Supplied data –
================

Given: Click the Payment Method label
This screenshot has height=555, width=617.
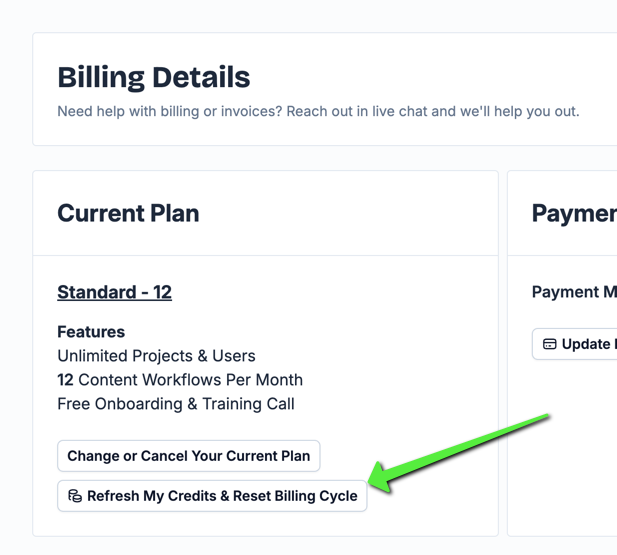Looking at the screenshot, I should [x=574, y=292].
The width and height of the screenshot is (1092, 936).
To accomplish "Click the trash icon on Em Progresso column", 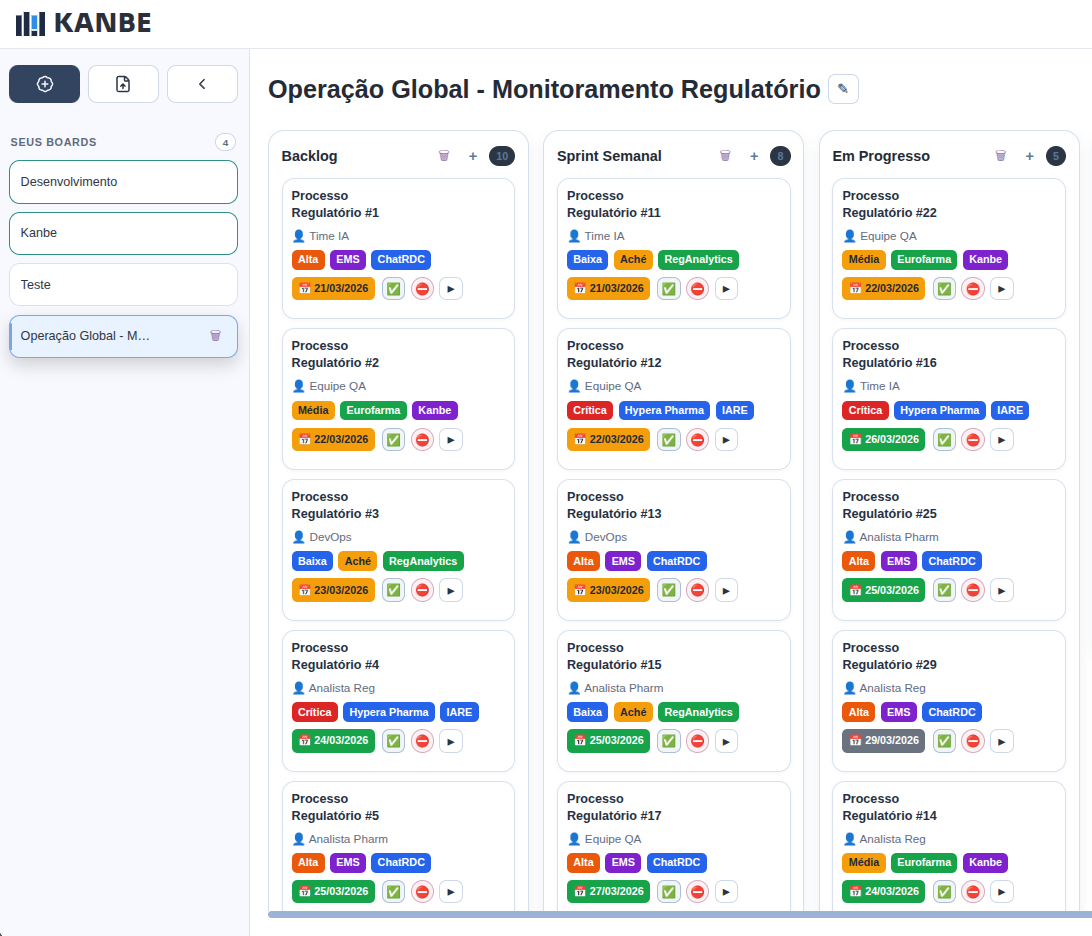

================

Your instructions –
Output every one of the records above again, word for word and line for line, leaving out the pictures.

Solution –
Given: Click the Payment Method label
This screenshot has height=555, width=617.
Looking at the screenshot, I should [x=574, y=292].
The width and height of the screenshot is (1092, 936).
To accomplish "Click the trash icon on Em Progresso column", 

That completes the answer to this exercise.